Class Information
This module develops Natural Language Processing techniques for Data Science challenges. The course covers topics including misinformation detection, content moderation, and NLP for under-resourced languages. This course utilises a challenge-driven approach to learn about state-of-the-art natural language processing.
Course Structure
The course is organized into three blocks:
- Introduction to NLP - Traditional NLP foundations including tokenization, bag-of-words, TF-IDF, n-grams, text classification, sentiment analysis, and topic modeling (LDA, NMF)

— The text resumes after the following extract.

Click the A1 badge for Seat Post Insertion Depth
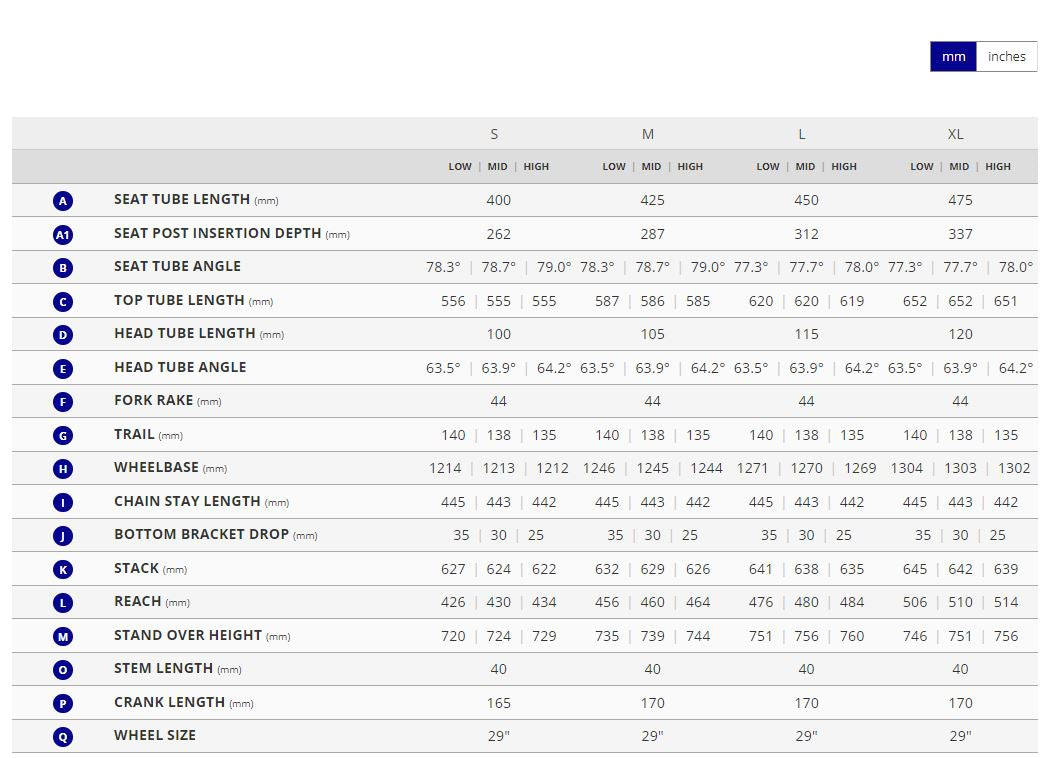Viewport: 1050px width, 758px height. 63,235
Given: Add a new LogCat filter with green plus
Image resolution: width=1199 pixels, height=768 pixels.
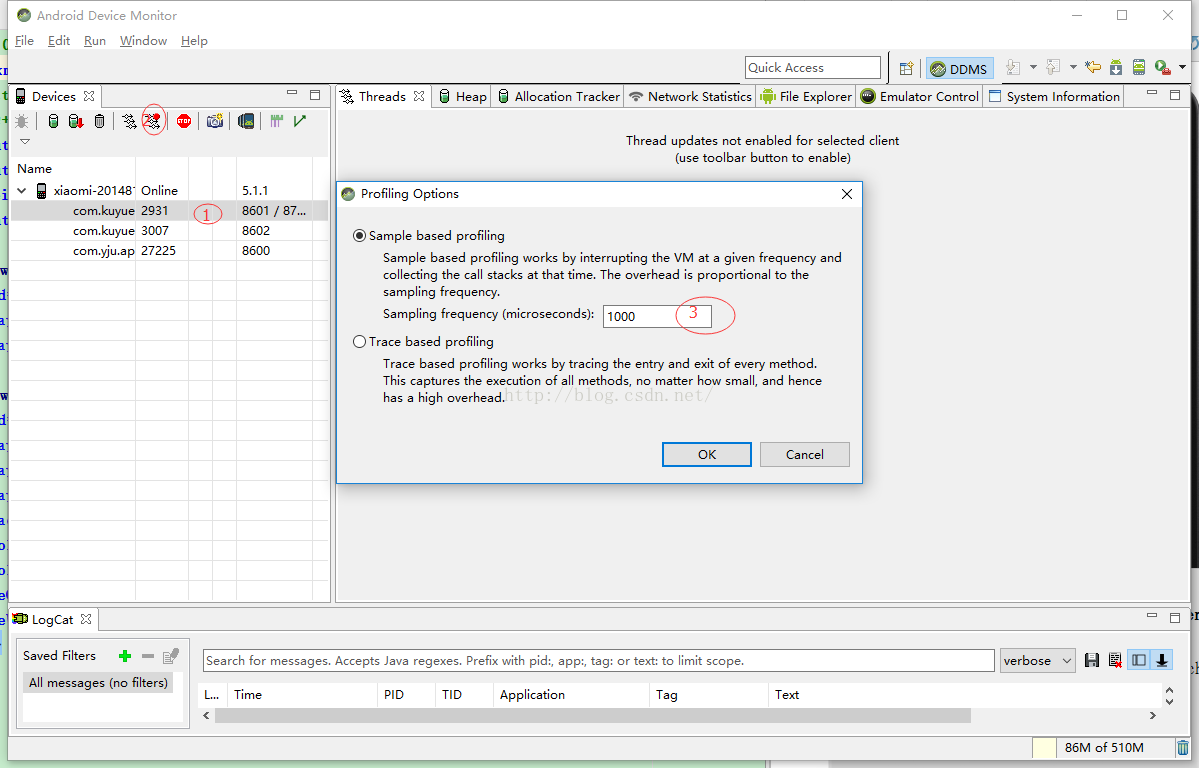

- Modern NLP Approaches - Word embeddings (Word2Vec, GloVe), neural language models, RNNs, LSTMs, transformer architecture, and the Hugging Face ecosystem
- Data Science + NLP - Transfer learning (BERT, ELMo), data augmentation strategies, and low-resource African language processing
Outcomes
After successful completion of this module, students will be able to:
- Apply traditional and modern NLP techniques to real-world text data
- Critically evaluate the capabilities, limitations, and biases of NLP models
- Work with state-of-the-art transformer models and pre-trained language models
- Address challenges in low-resource language NLP
Instructor
This module has been taught by Prof. Vukosi Marivate since 2019. Vukosi has a background in Machine Learning and Artificial Intelligence and is interested in the role of Data Science in Society.